◆ **Problem description**
Please copy the lines below exactly, from the first one through the line that contains "click(707, 492)", including both ends.

◆ **Task data**
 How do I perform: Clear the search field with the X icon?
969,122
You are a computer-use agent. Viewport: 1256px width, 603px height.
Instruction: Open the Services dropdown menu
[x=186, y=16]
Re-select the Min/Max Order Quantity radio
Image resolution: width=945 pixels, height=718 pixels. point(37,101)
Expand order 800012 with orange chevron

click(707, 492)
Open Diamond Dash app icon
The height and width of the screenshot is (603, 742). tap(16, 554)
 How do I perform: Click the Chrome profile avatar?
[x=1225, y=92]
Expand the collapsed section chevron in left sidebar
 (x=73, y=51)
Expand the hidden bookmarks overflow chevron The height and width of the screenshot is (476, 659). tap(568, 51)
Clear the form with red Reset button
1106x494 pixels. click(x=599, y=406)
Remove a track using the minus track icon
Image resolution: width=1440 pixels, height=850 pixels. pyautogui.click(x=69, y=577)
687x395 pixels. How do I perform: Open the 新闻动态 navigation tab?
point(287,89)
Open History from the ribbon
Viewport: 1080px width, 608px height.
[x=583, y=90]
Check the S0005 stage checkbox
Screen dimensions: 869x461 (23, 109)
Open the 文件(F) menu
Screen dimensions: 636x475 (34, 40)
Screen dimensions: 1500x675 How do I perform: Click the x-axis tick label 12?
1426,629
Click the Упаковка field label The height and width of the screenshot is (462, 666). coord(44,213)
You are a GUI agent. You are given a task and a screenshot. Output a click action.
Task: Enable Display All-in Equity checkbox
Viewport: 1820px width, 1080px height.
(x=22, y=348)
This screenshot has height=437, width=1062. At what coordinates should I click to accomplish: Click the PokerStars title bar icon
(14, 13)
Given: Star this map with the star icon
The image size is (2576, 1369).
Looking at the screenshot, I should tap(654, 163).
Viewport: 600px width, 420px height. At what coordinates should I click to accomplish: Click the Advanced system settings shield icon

◆ **Response to this task**
 How do I perform: Clear the search field with the X icon?
969,122
You are a computer-use agent. Viewport: 1256px width, 603px height.
Instruction: Open the Services dropdown menu
[x=186, y=16]
Re-select the Min/Max Order Quantity radio
Image resolution: width=945 pixels, height=718 pixels. point(37,101)
Expand order 800012 with orange chevron

click(707, 492)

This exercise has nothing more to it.